Hide an entry from the TOC (table of contents) in Jekyll


I have a site that has a lot of markdown files sorted into appropriate folders. Jekyll creates their HTML versions and the TOC (table of contents) automatically. In the _config.yml file I can rename some folders, rearrange them (e.g., if I don't want them sorted alphabetically).

I went through their documentation (http://jekyllrb.com/docs/home/) and I did not see a way to hide a file/folder from the TOC. I hope I have missed something.

What I want is to hide some folders and files from the TOC, but keep them live so people with the correct URL can still read the articles. As to why - legacy stuff I don't want people to find by themselves, but old links must still work and I must keep the information online.

Thus, I cannot use the published: false approach in the heading of the markdown file itself, as this will bring it offline.

Here is an example of my config file:

    "someFolderWithChildren":
        title: "Name of my folder"
        position: 10
    "someFolderWithChildren/child-folder-I-want-hidden":
        title: "hidden folder 1"

        published: false
        visible: false
        noToc: true
        hidden: true    # these did not work (I admit to guessing in frustration a lot)
    "someFolderWithChildren/another-folder-I-want-hidden":
        title: "hidden folder 2"
        position: 8
    "someFolderWithChildren/folder-i-want-in-the-toc":
        title: "some live folder"
        position: 1
    "someFolderWithChildren/folder-i-want-in-the-toc/child-folder-i-want live":
        title: "yet another live foder"
        position: 0

I really hope someone can point me in the right direction.

EDIT: to answer the comment and answer - I do not use posts, I am afraid, I am tied with other types of content.
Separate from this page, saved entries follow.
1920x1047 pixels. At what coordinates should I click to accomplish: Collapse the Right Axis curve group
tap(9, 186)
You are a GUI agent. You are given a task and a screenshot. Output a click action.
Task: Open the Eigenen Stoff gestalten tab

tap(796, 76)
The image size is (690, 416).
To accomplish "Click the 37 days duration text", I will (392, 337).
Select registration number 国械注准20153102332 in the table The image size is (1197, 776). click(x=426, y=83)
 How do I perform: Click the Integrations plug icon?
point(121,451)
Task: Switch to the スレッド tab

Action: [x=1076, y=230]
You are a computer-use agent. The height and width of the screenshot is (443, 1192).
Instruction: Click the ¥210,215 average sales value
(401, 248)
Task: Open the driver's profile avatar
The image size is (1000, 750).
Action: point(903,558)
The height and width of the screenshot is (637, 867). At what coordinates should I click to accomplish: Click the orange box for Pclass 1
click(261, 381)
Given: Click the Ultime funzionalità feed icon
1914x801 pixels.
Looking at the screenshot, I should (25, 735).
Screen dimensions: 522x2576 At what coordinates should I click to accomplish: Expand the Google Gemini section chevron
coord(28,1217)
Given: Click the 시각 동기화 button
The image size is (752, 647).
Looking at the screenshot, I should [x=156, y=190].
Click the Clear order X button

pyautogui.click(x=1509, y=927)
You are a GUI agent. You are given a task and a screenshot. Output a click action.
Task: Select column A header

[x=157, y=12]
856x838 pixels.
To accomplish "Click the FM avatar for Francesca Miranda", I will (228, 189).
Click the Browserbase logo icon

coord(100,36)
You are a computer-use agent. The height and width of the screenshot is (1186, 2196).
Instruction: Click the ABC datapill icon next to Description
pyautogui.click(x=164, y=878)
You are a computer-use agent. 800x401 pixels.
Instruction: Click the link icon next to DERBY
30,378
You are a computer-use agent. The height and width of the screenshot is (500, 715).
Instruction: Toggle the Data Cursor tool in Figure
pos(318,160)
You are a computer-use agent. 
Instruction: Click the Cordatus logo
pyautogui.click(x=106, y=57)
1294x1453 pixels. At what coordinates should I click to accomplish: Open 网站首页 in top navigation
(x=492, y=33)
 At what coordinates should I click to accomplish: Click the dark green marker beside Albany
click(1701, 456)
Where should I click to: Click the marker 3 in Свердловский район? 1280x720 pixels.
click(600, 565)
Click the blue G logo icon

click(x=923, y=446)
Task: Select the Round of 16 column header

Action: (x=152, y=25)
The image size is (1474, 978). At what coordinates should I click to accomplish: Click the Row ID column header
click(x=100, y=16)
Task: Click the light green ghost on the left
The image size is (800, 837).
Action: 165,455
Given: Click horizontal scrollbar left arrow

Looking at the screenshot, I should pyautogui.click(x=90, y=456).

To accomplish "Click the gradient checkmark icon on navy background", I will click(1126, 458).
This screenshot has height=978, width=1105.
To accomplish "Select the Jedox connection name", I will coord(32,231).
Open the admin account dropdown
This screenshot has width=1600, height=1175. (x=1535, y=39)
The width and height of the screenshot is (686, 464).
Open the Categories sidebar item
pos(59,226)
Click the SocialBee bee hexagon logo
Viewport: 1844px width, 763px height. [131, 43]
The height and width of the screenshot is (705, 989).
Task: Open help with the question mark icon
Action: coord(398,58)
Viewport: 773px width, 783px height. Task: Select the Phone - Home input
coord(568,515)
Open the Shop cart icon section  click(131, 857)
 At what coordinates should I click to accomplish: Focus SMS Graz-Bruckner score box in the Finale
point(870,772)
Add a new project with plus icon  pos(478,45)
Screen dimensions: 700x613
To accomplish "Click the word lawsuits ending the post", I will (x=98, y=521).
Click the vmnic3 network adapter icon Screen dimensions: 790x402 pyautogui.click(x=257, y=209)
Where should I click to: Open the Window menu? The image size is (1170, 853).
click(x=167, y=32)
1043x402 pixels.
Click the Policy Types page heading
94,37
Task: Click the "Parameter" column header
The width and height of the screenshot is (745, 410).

Further digging showed that the TOC tree is actually a custom JS widget and it seems I need to look into the way its data source is generated by the existing plugins. Thank you for your assistance and your time.


Solution

  • It turned out that the site i had had a custom plugin that goes through all md files, creates a list for the TOC and serializes it to a json file that is then used by a client-side treeview widget (kendo ui, btw) for its data source. So, i ended up with a few lines of ruby code that skipped adding the folders i want hidden to that json.

    While that worked for me, i see the idea in the posted answer and it is perhaps the way to go in a more oob scenario.